Rachel Stoltzfoos of the Daily Caller revisits a decision that generated quite a bit of heat for U.S. Senate Republicans earlier this year.

Senate Majority Leader Mitch McConnell’s decision to block President Barack Obama from replacing Justice Antonin Scalia on the Supreme Court devastated Obama’s immigration legacy in June, but it looks even more impressive following Donald Trump’s win in the presidential election Tuesday.

When news broke that Scalia had died unexpectedly Feb. 13, McConnell stunned the White House by almost immediately releasing a statement declaring the Senate would block any Obama nominee to replace him on the bench.

“The American people should have a voice in the selection of their next Supreme Court Justice,” McConnell said in a statement less than an hour after the news of Scalia’s death broke. “Therefore, this vacancy should not be filled until we have a new President.”

His quick decision set the tone for Senate Republicans who may have otherwise wavered in their response, and provided cover for the possibility of attacks from Democrats on the motivations for his decision to block a particular nominee.

“It was a real shocker,” a senior White House official later told Politico.
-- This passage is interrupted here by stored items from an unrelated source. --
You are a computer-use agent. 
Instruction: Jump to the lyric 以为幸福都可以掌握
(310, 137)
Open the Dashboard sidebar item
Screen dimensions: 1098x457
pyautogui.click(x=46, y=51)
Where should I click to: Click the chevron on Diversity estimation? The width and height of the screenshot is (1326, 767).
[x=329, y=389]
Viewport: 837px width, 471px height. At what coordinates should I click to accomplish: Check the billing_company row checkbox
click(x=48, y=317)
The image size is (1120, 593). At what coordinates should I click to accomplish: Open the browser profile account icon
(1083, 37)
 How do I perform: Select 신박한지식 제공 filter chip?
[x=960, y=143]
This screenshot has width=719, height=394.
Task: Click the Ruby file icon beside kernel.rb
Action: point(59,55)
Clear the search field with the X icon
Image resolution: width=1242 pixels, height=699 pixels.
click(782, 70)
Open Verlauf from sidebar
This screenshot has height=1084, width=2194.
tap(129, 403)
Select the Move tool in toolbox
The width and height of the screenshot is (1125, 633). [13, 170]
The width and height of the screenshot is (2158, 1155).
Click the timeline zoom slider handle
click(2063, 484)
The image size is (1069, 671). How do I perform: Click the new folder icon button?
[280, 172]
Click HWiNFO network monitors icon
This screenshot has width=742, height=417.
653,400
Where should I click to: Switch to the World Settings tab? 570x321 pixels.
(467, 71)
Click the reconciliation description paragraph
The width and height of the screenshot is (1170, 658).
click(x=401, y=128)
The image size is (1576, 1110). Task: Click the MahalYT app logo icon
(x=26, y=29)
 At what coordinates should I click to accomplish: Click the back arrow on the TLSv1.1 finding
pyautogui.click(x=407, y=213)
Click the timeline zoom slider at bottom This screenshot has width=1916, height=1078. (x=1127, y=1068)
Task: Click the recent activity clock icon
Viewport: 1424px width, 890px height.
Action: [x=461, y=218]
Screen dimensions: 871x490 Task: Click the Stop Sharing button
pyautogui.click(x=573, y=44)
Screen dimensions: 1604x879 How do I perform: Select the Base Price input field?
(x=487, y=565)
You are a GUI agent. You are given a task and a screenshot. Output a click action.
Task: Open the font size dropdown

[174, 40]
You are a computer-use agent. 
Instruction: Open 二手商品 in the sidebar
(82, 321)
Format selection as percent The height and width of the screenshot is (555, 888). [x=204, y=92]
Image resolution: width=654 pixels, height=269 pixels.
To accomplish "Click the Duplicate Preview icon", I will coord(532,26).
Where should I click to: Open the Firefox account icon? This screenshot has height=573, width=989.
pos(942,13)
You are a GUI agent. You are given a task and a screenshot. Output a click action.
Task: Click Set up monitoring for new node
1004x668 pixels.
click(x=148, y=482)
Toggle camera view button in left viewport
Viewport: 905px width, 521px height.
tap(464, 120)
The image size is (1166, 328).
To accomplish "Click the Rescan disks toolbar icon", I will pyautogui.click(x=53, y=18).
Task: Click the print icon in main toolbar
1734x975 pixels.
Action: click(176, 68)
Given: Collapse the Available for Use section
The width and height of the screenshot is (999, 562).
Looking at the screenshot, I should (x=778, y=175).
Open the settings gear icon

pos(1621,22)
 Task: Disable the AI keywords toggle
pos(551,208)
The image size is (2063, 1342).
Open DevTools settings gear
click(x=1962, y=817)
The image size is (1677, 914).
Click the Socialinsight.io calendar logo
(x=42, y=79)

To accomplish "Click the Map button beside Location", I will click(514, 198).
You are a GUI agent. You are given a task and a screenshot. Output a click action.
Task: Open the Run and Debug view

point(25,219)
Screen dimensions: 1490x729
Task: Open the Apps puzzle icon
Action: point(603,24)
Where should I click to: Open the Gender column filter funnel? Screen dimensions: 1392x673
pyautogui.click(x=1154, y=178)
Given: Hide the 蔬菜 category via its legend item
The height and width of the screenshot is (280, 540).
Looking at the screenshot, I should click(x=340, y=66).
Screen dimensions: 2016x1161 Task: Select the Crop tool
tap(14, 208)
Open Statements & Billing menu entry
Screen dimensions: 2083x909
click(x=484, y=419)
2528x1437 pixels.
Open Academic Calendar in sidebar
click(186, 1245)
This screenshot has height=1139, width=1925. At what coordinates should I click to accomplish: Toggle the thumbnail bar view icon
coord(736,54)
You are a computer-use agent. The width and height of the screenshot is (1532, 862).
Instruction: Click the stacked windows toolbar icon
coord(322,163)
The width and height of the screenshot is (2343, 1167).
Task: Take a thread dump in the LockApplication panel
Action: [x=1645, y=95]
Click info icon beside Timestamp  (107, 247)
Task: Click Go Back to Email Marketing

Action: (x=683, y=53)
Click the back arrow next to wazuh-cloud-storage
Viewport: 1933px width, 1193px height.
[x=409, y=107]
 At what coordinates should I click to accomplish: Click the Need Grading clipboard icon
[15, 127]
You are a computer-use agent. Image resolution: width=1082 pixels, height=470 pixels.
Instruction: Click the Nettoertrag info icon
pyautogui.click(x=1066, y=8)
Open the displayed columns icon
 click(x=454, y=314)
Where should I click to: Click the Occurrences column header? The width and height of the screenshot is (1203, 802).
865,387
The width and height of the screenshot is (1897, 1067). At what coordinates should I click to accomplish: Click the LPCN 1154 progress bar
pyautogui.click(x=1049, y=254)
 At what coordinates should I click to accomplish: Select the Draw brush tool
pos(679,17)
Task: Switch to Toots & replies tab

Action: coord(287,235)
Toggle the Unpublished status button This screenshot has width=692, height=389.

Soon after McConnell’s statement, Obama announced his intention to nominate a replacement. Senate Democrats launched an ongoing effort to pressure Republicans into backing down from McConnell’s decision, arguing the Senate is duty-bound to get a replacement on the bench.

“It would be unprecedented in recent history for the Supreme Court to go a year with a vacant seat,” Senate Minority Leader Harry Reid said in a statement. “Failing to fill this vacancy would be a shameful abdication of one of the Senate’s most essential Constitutional responsibilities.”

Senate Republicans did not budge, and it looks like McConnell’s decision to take the lead rather than feel out his caucus after Scalia’s death played a key role in the outcome of the Supreme Court’s deadlocked decision on Obama’s immigration executive order in June.